Dr. Richard E. Buckley's benchmark paper makes many of the previous papers on ORIF of the calcaneus irrelevant, and, like all good papers, raises more questions than gives answers1.

The early results of Dr. Buckley and colleagues' excellent study showed no difference in outcome of operative and nonoperative treatment of displaced intra-articular fractures of the calcaneus. This, to a certain extent, was adopted with little questioning by many orthopaedic surgeons in Canada as a reason to leave these fractures alone. However, if any fracture had been studied this well (distal radius, tibial plateau, tibial shaft) with outcome being the main goal, similar results would have been obtained. This is because patient report is often not tied to outcome in trauma. Patients on worker's compensation (accounting for 37% of patients) are very unreliable reporters of outcome, and a significant proportion of fractures occur as a result of work-related injuries. Worker's compensation boards (WCBs) define disability along concrete physical findings such as loss of range of motion, and in many cases resort to private investigators to determine outcome. SF 36 outcomes, the index outcome criteria of the Buckley study, were not designed for assessing WCB patients. Should all future patients, WCB and non-WCB, have to have poor outcomes from nonoperative treatment because of the inaccurate reporting of a few WCB patients?

Figures 3 a) and b):
The fracture shown in Figure 1 after open reduction, debridement, primary subtalar fusion and a free flap. Note the restoration of the normal contour of the medial border of the calcaneus and correct position of the heel cord insertion. The posterior facet of the subtalar joint seen on the plantar aspect of the calcaneus had to be removed at six months as it was dysvascular and infected. He walks independently 1 year after the surgery and has no further signs of infection.
Outside of the worker's compensation patients other issues exist: The media creates an expectation within trauma patients that an operation will repair them 'back to normal'. Perhaps this is why open reduction internal fixation of ankle fractures is the main source of litigation for all surgery around the ankle2. Drug abuse, poor education and other injuries outside the calcaneus create many confounding factors to the reporting of outcome.

Despite these seemingly insurmountable obstacles, Dr. Buckley and colleagues have shown a significant benefit to open reduction and internal fixation of displaced intra-articular calcaneal fractures.

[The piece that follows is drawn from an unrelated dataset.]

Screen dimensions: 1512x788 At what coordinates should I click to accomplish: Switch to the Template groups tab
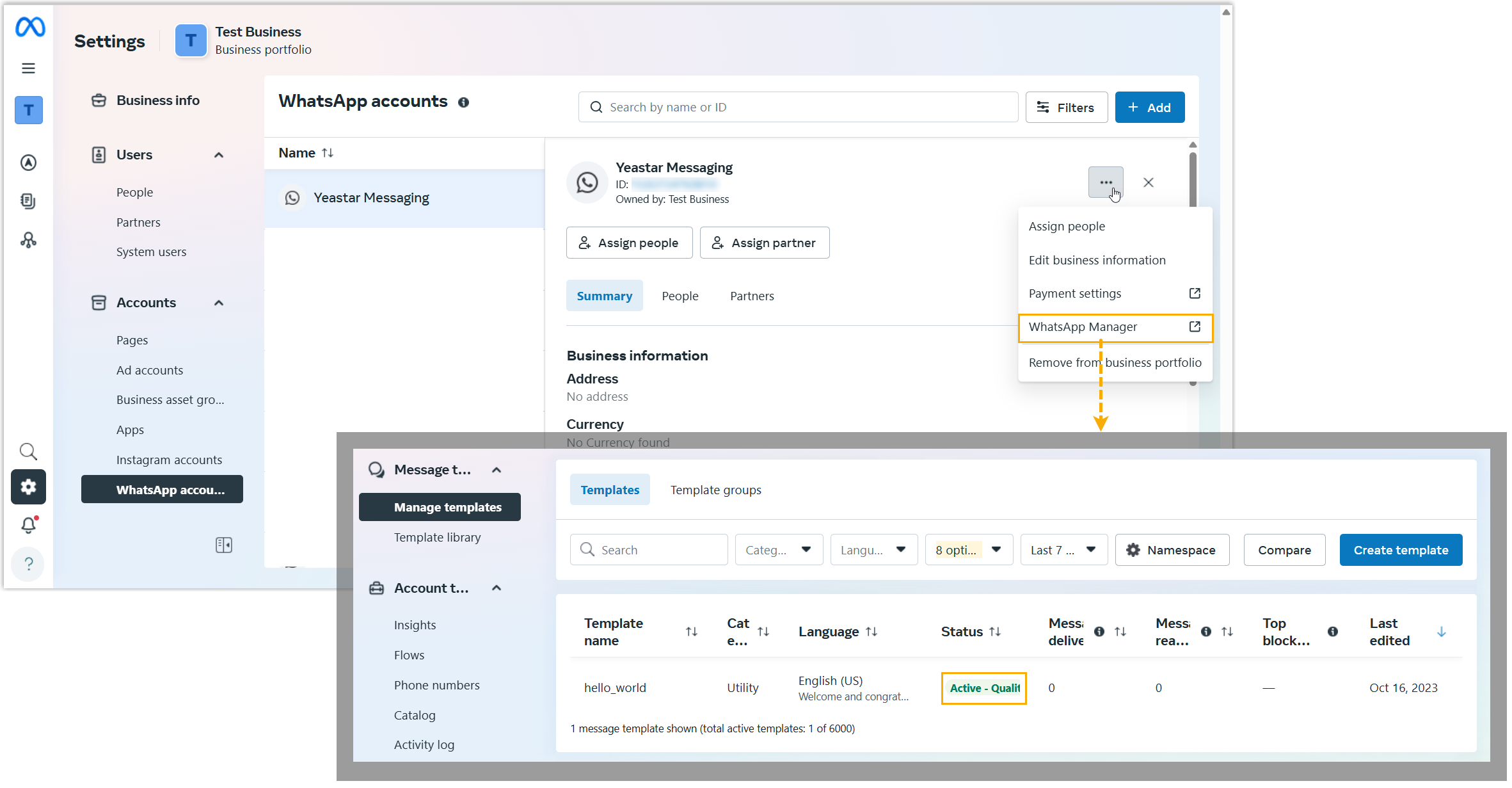[715, 490]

We need to improve surgical outcomes by referring to high volume trauma and foot surgeons. We must allow such surgeons to determine how to repair these difficult fractures well, such that reliable outcomes for surgery can be obtained. The operation's big 'Achilles heel', wound necrosis, can be surmounted by developments in minimally invasive surgery, a better understanding of the local anatomy, and a better understanding of risk factors3. Worker's compensation patients should be offered the surgery as the only means of restoring function, and we need to find more reliable outcome measures for this subgroup.

References

  1. Buckley R., Tough S., McCormack R., Pate G., et al. Operative compared with nonoperative treatment of displaced intra-articular calcaneal fractures: a prospective, randomized, controlled multicenter trial. J Bone Joint Surg Am, 2002. 84-A(10): p. 1733-44.

  2. Mckenzie, G. Avoiding Lawsuits in Foot and Ankle Care in Canadian Orthopaedic Foot and Ankle Society Annual Symposium. 2003. Vancouver, BC.

  3. Abidi N.A., Dhawan S., Gruen G.S., Vogt M.T., et al. Wound-healing risk factors after open reduction and internal fixation of calcaneal fractures. Foot Ankle Int, 1998. 19(12): p. 856-61.